> _What you are asked to do_
What you produce should be every line from the data that includes "agent".

[Dataset entries]
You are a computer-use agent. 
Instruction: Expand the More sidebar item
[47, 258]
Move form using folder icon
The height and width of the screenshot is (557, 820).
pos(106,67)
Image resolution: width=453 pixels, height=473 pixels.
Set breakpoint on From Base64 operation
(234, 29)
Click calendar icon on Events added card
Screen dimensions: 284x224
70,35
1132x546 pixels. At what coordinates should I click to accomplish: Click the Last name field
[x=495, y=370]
==
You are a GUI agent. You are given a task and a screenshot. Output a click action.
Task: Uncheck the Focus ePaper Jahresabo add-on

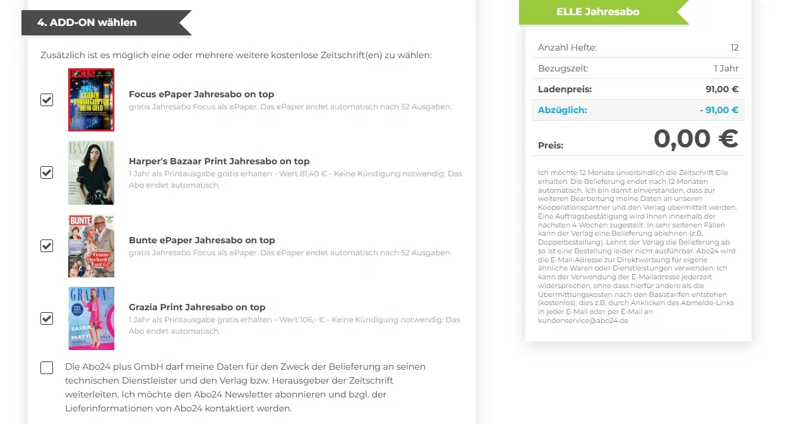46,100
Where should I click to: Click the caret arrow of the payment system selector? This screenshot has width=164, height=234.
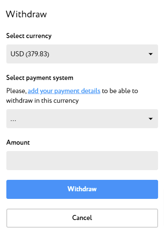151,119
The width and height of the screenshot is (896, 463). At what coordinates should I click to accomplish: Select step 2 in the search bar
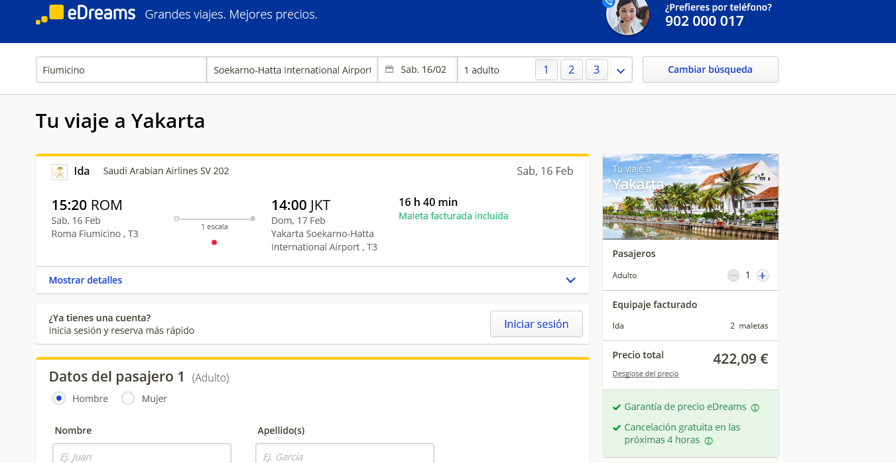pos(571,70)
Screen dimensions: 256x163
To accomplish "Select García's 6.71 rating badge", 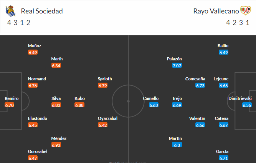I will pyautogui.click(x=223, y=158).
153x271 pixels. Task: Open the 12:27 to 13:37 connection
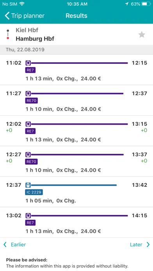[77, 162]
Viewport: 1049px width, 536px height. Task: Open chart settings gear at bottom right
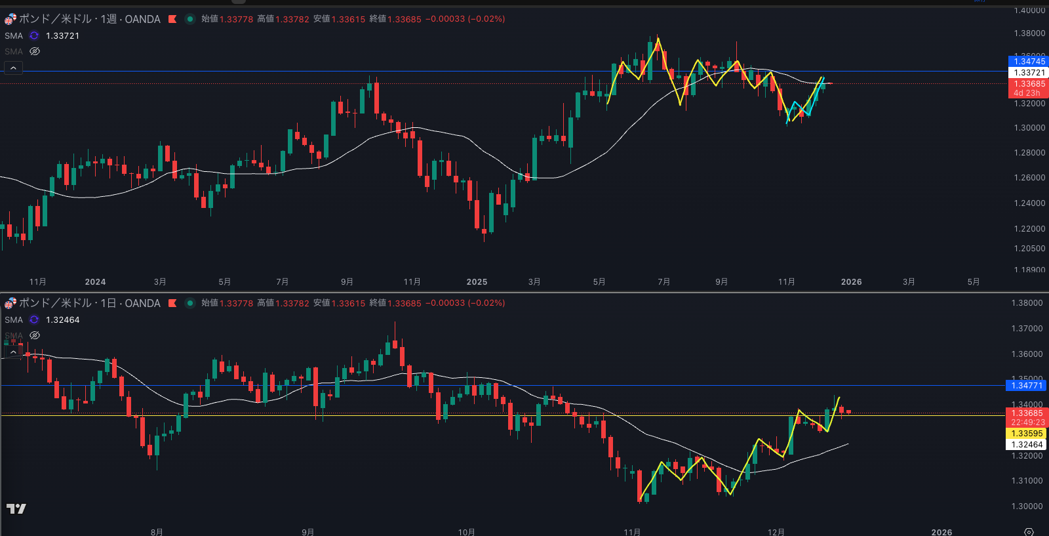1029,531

> _Task output_
You are a computer-use agent. 
You are a GUI agent. You are given a task and a screenshot. Output a click action.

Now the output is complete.